### SUPPLIED RECORDS ###

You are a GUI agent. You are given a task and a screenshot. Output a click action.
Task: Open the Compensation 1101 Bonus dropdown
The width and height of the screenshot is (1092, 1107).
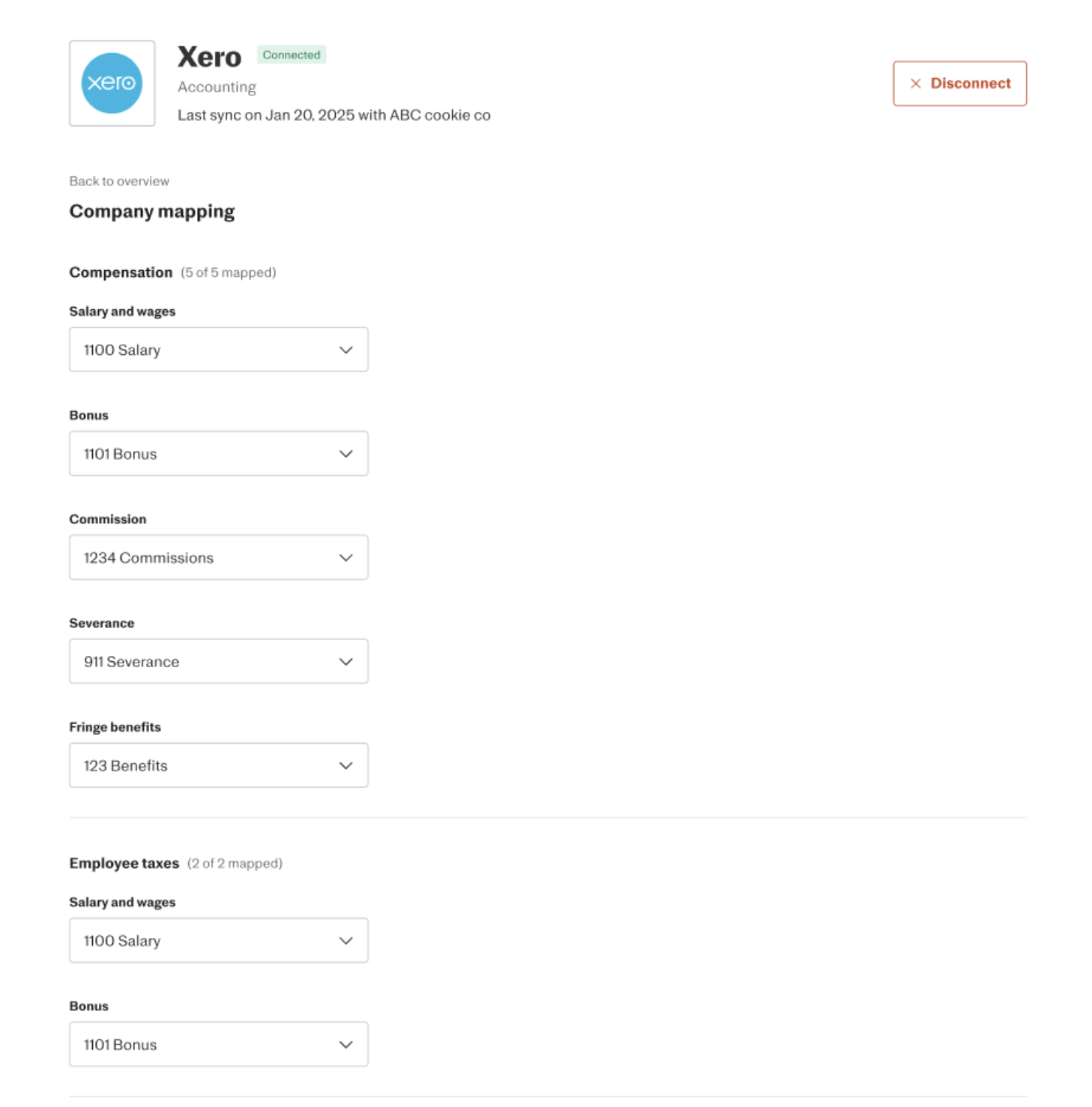click(x=218, y=454)
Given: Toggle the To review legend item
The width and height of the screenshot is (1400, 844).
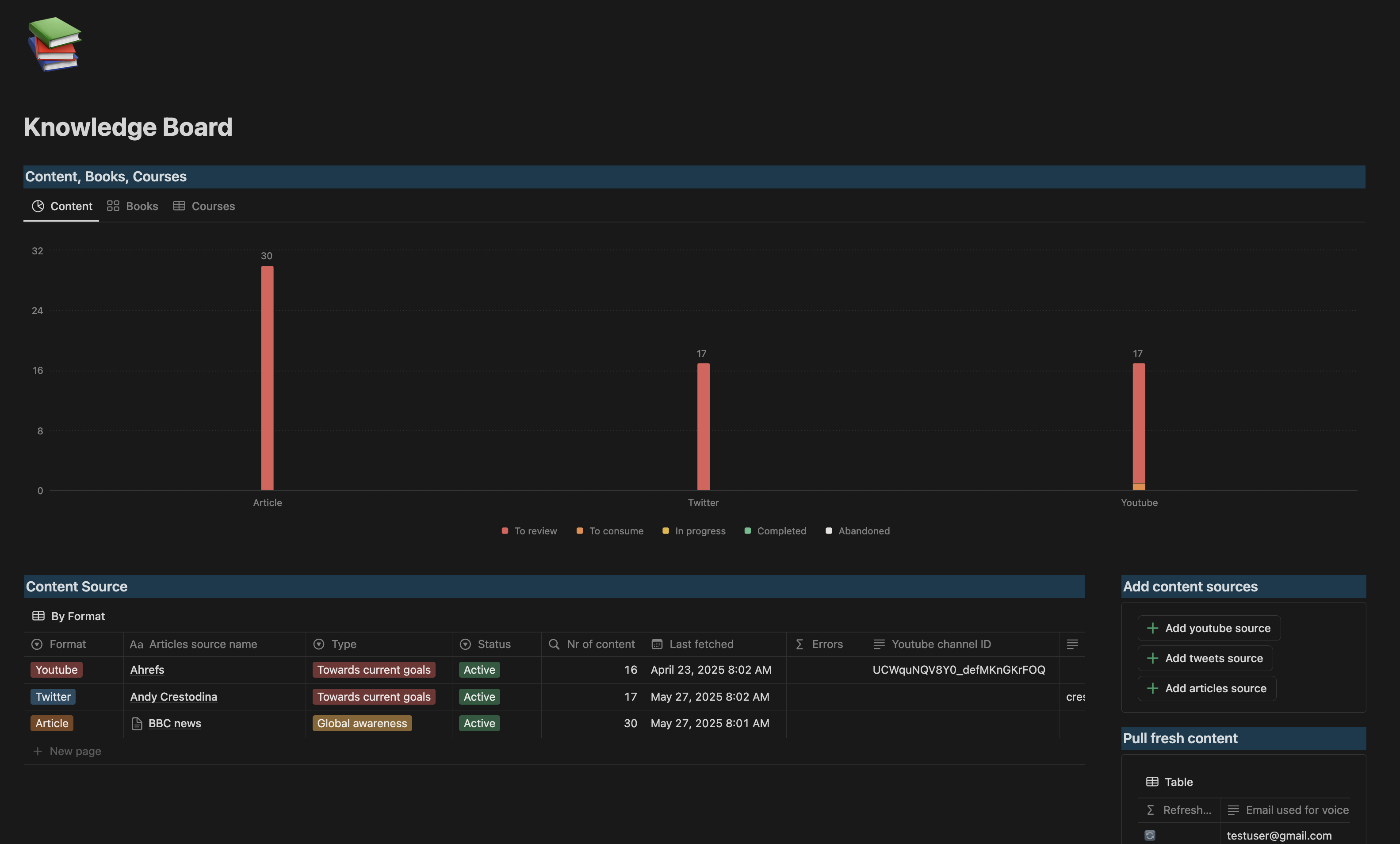Looking at the screenshot, I should click(528, 531).
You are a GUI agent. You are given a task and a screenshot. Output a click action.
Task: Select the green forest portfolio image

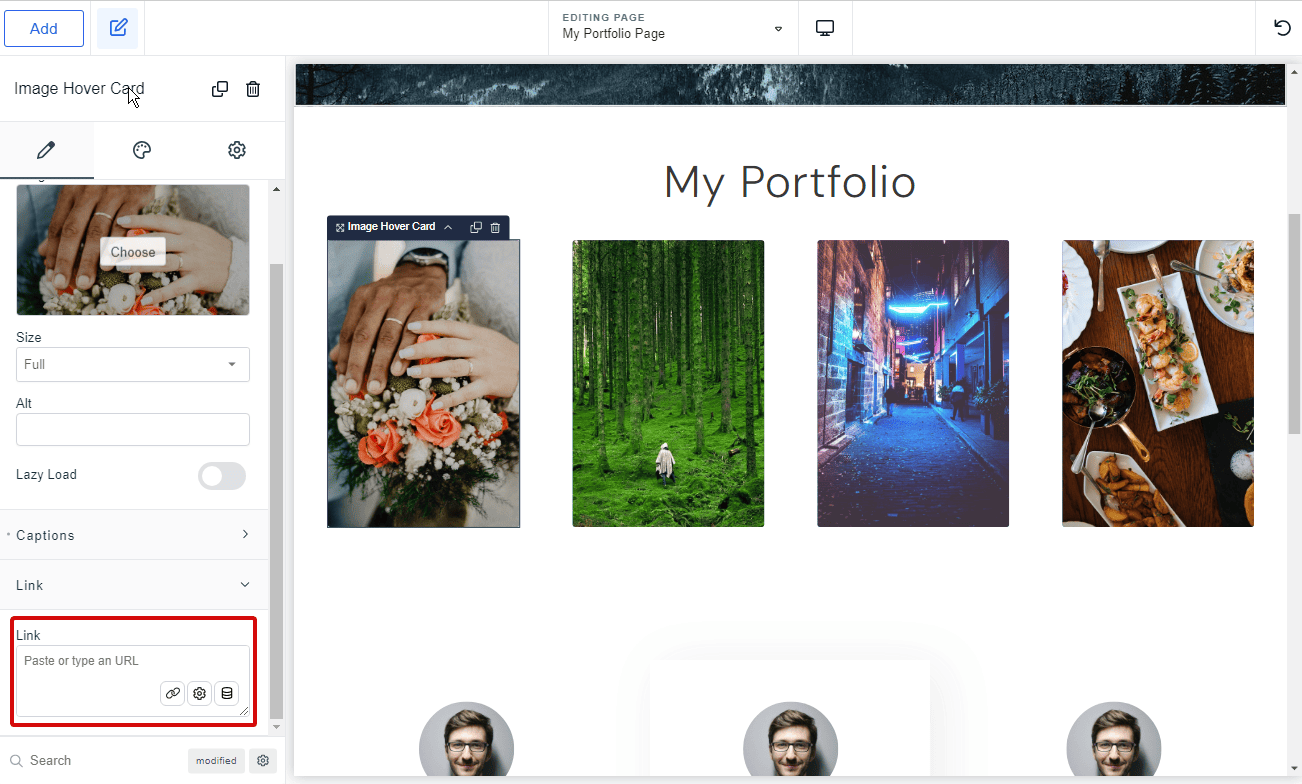point(668,383)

###

DESCRIPTION OF THE TASK -
Return each line of the rows above word for word, leaving out the pictures.

ANSWER TO THIS EXERCISE -
You are a GUI agent. You are given a task and a screenshot. Output a click action.
Task: Open the Compensation 1101 Bonus dropdown
The width and height of the screenshot is (1092, 1107).
click(x=218, y=454)
Given: Toggle the To review legend item
The width and height of the screenshot is (1400, 844).
Looking at the screenshot, I should click(528, 531).
You are a GUI agent. You are given a task and a screenshot. Output a click action.
Task: Select the green forest portfolio image

point(668,383)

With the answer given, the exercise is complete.